Dzivite I.¹, Sochnevs A.², Stauder G.³, Zeibarts M.⁴, Lauga U.⁴, Ansbergs J.⁵. Regular intake of Wobenzym® may prevent late complications in diabetes mellitus. Int. J. Immunotherapy 2001, Vol. XVII, No. 2/3/4, pp. 143-148- ISSN 0255-9625 218 K/375 (19-05-3)
1) Children’s and Teenagers’ Endocrinology Center, Bernu Kliniska University Slimnica, Pediatric University Hospital, Riga, Latvia. 2) Institute of Immunology, Riga Stradins University and Latvian Medical Academy, Riga, Latvia. 3) Clinical Research, MUCOS Pharma, Geretsried, Germany. 4) Riga Stradins University and Latvian Medical Academy, Riga, Latvia. 5) MUCOS-Balt Ltd., Riga, Latvia.

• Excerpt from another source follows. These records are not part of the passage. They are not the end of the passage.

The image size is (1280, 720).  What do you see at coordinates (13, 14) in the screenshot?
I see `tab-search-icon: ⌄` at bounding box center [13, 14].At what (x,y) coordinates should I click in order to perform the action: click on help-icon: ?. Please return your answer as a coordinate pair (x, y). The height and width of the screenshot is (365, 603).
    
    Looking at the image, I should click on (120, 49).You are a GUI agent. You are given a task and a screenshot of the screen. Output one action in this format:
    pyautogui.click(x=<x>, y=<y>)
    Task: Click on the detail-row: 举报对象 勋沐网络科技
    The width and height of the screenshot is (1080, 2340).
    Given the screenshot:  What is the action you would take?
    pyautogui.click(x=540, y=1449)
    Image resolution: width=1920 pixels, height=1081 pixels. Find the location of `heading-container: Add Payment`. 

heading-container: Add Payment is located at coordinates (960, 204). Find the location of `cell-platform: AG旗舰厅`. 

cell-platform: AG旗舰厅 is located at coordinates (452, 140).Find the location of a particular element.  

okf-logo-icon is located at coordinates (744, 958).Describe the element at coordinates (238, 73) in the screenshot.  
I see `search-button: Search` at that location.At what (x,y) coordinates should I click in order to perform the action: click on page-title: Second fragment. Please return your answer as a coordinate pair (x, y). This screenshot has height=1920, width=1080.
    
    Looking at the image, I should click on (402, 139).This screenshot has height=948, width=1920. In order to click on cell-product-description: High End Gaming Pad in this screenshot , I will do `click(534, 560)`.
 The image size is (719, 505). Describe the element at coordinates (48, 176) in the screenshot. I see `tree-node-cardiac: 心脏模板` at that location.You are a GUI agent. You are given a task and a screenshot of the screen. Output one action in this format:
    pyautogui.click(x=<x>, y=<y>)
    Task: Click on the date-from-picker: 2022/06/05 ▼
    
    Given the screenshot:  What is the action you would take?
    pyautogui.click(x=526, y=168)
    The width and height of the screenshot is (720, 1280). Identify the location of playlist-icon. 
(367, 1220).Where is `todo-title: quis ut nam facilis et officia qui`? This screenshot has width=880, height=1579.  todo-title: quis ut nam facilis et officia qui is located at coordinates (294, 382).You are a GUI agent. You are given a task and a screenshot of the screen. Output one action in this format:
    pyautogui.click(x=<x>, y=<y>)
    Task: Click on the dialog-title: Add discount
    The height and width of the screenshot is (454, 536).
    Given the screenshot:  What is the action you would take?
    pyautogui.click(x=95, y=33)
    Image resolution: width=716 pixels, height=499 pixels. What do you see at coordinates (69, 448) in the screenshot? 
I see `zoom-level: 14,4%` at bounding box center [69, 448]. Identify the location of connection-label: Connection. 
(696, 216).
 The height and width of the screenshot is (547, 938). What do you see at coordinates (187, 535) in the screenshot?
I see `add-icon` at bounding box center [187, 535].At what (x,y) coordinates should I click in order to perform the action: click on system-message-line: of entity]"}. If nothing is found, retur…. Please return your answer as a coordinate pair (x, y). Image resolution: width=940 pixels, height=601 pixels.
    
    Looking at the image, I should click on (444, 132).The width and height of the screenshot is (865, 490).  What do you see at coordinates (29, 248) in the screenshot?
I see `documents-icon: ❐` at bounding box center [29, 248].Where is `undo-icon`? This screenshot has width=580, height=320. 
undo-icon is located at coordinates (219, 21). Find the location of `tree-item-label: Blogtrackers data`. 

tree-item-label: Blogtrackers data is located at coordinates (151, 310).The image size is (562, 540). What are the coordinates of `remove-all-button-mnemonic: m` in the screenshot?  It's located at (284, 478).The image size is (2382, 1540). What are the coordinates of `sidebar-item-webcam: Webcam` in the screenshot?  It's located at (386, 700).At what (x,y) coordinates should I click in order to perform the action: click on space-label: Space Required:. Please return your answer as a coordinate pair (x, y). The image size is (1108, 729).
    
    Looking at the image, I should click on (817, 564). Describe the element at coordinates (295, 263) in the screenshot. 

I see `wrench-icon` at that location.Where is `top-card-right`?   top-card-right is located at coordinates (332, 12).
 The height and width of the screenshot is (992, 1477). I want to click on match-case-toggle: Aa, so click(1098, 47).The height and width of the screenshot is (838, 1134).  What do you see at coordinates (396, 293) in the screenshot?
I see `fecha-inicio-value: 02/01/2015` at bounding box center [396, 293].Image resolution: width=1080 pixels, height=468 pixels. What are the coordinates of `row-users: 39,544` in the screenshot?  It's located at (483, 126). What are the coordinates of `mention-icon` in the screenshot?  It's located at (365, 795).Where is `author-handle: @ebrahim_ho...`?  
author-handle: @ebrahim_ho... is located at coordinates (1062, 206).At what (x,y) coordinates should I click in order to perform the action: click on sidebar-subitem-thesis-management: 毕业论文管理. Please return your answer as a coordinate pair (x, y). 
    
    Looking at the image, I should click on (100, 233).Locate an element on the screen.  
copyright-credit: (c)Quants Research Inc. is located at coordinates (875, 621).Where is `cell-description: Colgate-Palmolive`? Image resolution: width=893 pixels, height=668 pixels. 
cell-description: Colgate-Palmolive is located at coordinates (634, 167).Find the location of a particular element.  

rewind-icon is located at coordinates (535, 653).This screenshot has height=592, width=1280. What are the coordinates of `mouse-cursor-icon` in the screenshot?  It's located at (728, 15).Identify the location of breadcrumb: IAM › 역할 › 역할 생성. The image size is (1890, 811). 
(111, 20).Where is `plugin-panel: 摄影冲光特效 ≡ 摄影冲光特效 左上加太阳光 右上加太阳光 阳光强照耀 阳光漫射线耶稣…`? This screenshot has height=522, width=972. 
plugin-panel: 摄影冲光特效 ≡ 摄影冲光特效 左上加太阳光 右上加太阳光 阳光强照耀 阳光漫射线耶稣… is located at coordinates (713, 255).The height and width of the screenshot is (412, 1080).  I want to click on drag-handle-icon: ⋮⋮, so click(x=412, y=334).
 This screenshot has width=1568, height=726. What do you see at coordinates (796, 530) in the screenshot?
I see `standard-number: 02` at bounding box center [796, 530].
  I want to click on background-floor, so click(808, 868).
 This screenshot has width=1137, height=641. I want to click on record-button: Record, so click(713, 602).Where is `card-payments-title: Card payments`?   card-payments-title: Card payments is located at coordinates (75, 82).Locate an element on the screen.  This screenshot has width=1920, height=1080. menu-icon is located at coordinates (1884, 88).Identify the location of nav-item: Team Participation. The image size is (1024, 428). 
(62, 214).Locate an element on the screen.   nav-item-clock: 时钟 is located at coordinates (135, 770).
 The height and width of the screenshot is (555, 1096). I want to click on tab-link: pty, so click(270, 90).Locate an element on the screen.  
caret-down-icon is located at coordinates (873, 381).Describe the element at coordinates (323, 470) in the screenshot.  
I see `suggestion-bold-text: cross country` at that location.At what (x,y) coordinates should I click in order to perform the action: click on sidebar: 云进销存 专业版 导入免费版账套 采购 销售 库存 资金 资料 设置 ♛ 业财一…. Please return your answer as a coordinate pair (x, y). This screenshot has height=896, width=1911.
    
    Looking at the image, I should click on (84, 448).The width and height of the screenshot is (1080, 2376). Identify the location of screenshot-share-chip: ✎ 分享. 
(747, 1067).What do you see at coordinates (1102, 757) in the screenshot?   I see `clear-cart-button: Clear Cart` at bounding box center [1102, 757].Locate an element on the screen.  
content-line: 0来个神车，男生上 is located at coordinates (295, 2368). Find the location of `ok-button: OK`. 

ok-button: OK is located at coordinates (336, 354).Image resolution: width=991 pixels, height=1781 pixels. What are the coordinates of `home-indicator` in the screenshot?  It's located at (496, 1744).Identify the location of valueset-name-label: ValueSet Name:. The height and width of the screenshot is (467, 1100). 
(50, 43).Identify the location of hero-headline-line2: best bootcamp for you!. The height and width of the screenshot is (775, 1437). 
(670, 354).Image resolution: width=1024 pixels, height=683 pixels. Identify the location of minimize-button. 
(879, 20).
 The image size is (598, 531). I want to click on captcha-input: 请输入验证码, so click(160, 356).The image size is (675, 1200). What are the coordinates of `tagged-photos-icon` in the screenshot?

Summary: In this observational study, the results of a 12-month treatment of two groups of children, aged 4-18 years, with newly diagnosed type 1 diabetes were compared. Half of the patients received insulin preparation only, while the other half was treated with the combination of a similar insulin preparation and Wobenzym®. At the start of therapy, the mean values of all laboratory indices were similar in both groups of children. A difference between mean HbA1c levels in both groups was observed at the first follow-up (p = 0.0179). During treatment, further differences became highly significant in favor of the enzyme group (p <0.0001). After 12 months, higher levels of C-peptide were found in children treated with Wobenzym® (p = 0.0012). At the start of therapy there were no differences between the groups of children in the dosage of insulin used. However, from the first follow-up visit, greater amounts of insulin were used in the control group. The difference between circulating immune complexes (CIC) levels at the start and end of therapy was also significant in favor of the enzyme group (p = 0.0018). Enzyme therapy caused no undesirable adverse effects. Based on the results obtained, Wobenzym® can be assumed to decrease the activity of the inflammatory process and support a restitution of pancreatic b-cells. This may explain the improved metabolic compensation found in patients who received Wobenzym®. We suggest that regular intake of Wobenzym® together with individually adjusted insulin therapy can prevent the development of late pathological outcomes in diabetes.